Are Kiwi e-commerce sites failing users with disabilities?
Few Kiwi e-commerce sites meet even the basic accessibility standards for Internet users with disabilities. It’s vital online shopping outlets rectify this or risk getting left behind. That’s the view of Mark Presnell, managing director of e-commerce integration specialists Convergence. He says making the customer journey easier for people with disabilities is not only the […]
Few Kiwi e-commerce sites meet even the basic accessibility standards for Internet users with disabilities. It’s vital online shopping outlets rectify this or risk getting left behind.
That’s the view of Mark Presnell, managing director of e-commerce integration specialists Convergence.
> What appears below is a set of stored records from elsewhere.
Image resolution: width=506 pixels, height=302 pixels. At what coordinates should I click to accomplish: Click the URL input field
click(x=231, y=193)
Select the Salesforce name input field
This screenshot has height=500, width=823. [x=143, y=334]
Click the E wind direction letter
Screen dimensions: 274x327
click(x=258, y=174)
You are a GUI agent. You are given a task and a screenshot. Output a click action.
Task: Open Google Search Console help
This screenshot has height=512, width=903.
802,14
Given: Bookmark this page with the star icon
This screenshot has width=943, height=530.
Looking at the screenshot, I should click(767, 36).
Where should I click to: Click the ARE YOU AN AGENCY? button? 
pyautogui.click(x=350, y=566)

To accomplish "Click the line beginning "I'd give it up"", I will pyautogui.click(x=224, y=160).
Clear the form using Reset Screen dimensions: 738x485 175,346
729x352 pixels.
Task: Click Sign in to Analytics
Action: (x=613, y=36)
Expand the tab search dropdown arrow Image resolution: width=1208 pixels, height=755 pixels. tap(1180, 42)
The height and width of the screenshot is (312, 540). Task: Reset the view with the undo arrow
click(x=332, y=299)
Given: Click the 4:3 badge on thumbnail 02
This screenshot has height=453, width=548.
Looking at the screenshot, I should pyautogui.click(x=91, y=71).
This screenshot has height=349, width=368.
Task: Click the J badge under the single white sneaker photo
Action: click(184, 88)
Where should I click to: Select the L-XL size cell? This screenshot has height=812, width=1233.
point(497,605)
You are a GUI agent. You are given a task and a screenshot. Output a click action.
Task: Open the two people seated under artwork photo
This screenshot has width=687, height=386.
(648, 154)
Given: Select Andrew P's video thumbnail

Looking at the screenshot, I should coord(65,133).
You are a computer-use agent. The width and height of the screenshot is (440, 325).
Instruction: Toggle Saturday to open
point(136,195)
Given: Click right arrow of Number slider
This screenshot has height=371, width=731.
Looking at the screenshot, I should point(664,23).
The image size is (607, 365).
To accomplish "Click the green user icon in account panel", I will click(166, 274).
He says making the customer journey easier for people with disabilities is not only the right thing to do, but also good business.
“The lack of movement on disabled customer needs is a potential blind spot for local companies since about one in four Kiwis are limited by a physical, sensory, learning, mental health or other impairment,” he said.
WebAIM, a non-profit measuring web accessibility, found last year 96.8 percent of all home pages did not meet Web Content Accessibility Guidelines, which is what it recommends for making websites truly accessible to individuals with impairments.
Presnell (pictured below) said that in his experience there is very little focus on making the customer journey easier for people with disabilities. “The issue of accessibility just doesn’t come up when retailers are building e-commerce sites. We feel that is a worrying issue that should be considered more often.
“Creating a better overall experience makes business sense. It can attract more customers and, given how only three percent of websites are classed as fully accessible, those with disabilities are sure to have tremendous brand loyalty once they find a site that takes their needs seriously,” Presnell said.
According to the 2021 Disability Equality Index, a corporate benchmarking tool for disability inclusion, 82 percent of businesses had a commitment to making digital content accessible to users with disabilities.
However, only 59 percent of respondents had implemented a requirement to ensure their sites were accessible and usable by people with disabilities. Presnell said this is a blindspot for many businesses which otherwise show intense focus on improving their diversity and inclusion policies.
“Accessibility is an area where a lot of companies have struggled and often don’t know what to do. Companies tend to concentrate on the low-hanging fruit of the non-impaired customer segment. But in my opinion, they are leaving money on the table and making life harder for impaired Kiwis by not building easy-to-use websites.”
Presnell offers some tips for companies willing to create simpler systems for customers and employees:
1. Include sensory options
Someone who struggles with impaired eyesight may appreciate navigating an e-commerce website through the use of sound files that “read out” a product description that creates a more visual or rich description of the content in the reader’s mind.
“This is as opposed to the standard text to speech conversion that is robotic and cold and does nothing to enhance the experience,” Presnell said.
Any rich audio descriptions of products could be managed and maintained in a PIM (product information management) software alongside other product enrichment attributes.
2. Baby steps first
Improving the accessibility of a website isn’t something that can be achieved by flicking a switch. It is a journey that requires small, incremental changes over time that lead to a more inclusive online experience for all customers.
“If website accessibility was an easy option for e-commerce companies, we wouldn’t be having this conversation. But when something makes business sense and improves people’s lives, that’s got to be worth putting effort into,” Presnell said.
Improving accessibility is also crucial outside of the e-commerce space. After all, if a company hopes to be more inclusive in its hiring practices and a potential candidate struggles to use the company’s website, then they may also not be able to fill out a job application or learn about the company before deciding if they want to work there.
“Web accessibility is not just about buying products and services. For online sellers, the easier it is for customers to find and compare options, the higher the chances of winning that first impression. Since a good chunk of business is now done online, accessibility is crucial for employees along with customers,” Presnell said.